Caisse d’assurance maladie des armées (CAMA) : Rendez vous le 13 février pour le lancement officiel des activités

Les activités de la Caisse d’assurance maladie des armées (CAMA) débuteront officiellement le 13 février 2025 à Ouagadougou, selon le Secrétaire général du ministère en charge de la Défense, l’intendant Colonel-major Jean-Baptiste Parkouda. C’était lors d’une conférence de presse organisée par le ministère de la Défense et des Anciens combattants le 11 février 2025 à Ouagadougou.

La CAMA est un établissement de prévoyance sociale qui a pour rôle la gestion du régime d’assurance maladie au bénéfice des éléments des Forces armées nationales et des membres de leurs familles. Elle constitue une politique sociale obligatoire couvrant tout le territoire burkinabè, avec un taux de prélèvement global de 5,5 % (3 % à la charge de l’État et 2,5 % à la charge des militaires).

Elle propose une large game de soins aux militaires et leurs familles afin de leur permettre d’être moins angoissé sur le terrain, vu la situation que traverse le Burkina, selon les explications données par le médecin colonel-major Saïdou Yonaba, directeur général de la MACA.
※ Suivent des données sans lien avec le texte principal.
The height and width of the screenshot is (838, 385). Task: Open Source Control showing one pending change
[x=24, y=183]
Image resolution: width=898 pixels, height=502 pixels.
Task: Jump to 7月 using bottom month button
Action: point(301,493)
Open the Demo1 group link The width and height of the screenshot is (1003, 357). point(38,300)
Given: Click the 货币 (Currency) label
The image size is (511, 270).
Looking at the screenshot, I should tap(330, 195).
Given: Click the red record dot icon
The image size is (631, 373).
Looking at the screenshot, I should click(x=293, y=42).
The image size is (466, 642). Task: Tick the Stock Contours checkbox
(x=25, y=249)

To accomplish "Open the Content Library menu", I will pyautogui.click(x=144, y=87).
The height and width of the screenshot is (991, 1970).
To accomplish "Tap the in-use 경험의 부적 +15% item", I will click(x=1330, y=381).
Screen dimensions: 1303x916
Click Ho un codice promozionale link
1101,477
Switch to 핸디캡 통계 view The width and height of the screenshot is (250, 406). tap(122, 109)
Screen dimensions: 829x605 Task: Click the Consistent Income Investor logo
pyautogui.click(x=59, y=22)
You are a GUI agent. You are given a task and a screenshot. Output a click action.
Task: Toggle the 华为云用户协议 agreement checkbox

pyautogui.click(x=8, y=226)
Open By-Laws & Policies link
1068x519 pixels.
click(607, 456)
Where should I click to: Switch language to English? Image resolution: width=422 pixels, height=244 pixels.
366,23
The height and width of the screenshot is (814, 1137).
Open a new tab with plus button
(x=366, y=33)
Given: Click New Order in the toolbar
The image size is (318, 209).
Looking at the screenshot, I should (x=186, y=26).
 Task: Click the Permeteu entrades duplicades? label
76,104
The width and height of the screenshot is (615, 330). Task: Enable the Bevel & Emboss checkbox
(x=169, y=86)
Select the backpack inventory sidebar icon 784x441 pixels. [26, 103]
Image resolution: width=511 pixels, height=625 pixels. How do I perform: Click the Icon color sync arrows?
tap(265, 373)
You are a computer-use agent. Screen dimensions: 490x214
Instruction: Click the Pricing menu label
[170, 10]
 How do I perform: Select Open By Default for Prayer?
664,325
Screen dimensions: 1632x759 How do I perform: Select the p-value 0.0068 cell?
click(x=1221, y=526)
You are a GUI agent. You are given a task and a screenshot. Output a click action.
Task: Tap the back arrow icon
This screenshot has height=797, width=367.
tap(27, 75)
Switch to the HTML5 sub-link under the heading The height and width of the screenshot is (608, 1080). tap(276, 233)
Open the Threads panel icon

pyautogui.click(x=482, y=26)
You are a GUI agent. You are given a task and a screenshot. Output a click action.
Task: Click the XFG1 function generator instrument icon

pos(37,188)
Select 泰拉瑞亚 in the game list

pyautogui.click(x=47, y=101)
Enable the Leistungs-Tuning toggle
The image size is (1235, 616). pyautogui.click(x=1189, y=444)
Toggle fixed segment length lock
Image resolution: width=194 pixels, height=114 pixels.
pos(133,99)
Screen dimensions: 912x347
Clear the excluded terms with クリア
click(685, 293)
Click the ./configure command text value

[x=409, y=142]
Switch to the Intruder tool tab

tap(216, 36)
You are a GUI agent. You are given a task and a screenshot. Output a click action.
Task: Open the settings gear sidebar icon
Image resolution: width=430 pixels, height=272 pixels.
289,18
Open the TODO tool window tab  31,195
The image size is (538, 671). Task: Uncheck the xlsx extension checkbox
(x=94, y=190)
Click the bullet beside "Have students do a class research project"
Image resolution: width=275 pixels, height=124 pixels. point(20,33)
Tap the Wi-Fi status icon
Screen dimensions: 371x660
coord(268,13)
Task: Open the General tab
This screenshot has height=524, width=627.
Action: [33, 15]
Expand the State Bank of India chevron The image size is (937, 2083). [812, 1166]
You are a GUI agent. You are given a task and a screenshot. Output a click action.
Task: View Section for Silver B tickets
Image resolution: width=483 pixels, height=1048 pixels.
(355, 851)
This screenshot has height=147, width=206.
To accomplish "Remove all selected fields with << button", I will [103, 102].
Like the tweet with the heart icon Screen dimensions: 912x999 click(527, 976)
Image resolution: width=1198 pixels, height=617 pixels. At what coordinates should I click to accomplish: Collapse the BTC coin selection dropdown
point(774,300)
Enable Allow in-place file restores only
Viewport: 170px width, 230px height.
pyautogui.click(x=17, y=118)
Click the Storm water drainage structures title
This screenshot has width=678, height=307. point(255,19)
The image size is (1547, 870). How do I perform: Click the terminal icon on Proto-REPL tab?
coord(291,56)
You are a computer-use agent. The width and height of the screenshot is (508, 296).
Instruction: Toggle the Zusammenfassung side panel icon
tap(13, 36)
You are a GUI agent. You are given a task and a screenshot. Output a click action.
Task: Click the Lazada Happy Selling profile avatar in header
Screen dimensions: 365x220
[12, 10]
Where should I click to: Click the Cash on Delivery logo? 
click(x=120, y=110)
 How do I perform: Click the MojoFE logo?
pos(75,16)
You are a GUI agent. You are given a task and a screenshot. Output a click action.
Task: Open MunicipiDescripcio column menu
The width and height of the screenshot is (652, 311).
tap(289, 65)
Conférence de presse sur l'operationnalisation de la CAMA, 11 février
La deuxième personne à partir de gauche, le DG de la CAMA, le médecin colonel-major Saïdou Yonaba – Ph. N. Ouattara

En outre, la mission de la caisse d’assurance maladie des armées repose sur 3 piliers que sont l’accès aux soins de qualité pour tous, la solidarité et l’équité ainsi que la transparence et la durabilité. Pour sa première mission, la CAMA veut garantir à chaque bénéficiaire, qu’il soit en poste dans une grande ville ou dans une région reculée, des prestations médicales adaptées à ses besoins.

Parlant de la solidarité et l’équité, la CAMA est fondée sur un principe de mutualisation des ressources, permettant une prise en charge équitable, sans distinction de grade ou de situation sociale. Quant à la transparence et la durabilité, « la gestion rigoureuse et efficace de cette institution sera notre boussole. Chaque action que nous entreprendrons devra répondre aux attentes des bénéficiaires et inspirer la confiance », a déclaré le médecin colonel-major Saïdou Yonaba .

Par ailleurs, il a souligné que l’adhésion des militaires à la CAMA est obligatoire et que les cotisations sont proportionnelles aux revenus de chaque militaire. « La cotisation est obligatoire et chaque militaire bénéficiera des prestations en fonction de ses besoins », a-t-il précisé. 

Conférence de presse sur l'operationnalisation de la CAMA, 11 février
Au milieu, le Secrétaire général du ministère en charge de la Défense, l’intendant Colonel-major Jean-Baptiste Parkouda – Ph. N. Ouattara

La CAMA , faut il le rappeler, ne s’inscrit pas uniquement dans le cadre des réformes propres aux Forces Armées. Elle est alignée sur des objectifs nationaux et internationaux. Sur le plan national, elle contribue à l’effort de l’Assurance maladie universelle, une priorité stratégique visant à garantir à chaque citoyen un accès équitable à des soins de qualité. Sur le plan international, elle répond aux objectifs de développement durable (ODD), en particulier la cible 3.8 de l’ODD 3 : « Faire en sorte que chacun bénéficie d’une couverture sanitaire universelle, comprenant une protection contre les risques financiers liés à la santé. » A ce jour, environ 90% des militaires sont enrôlés.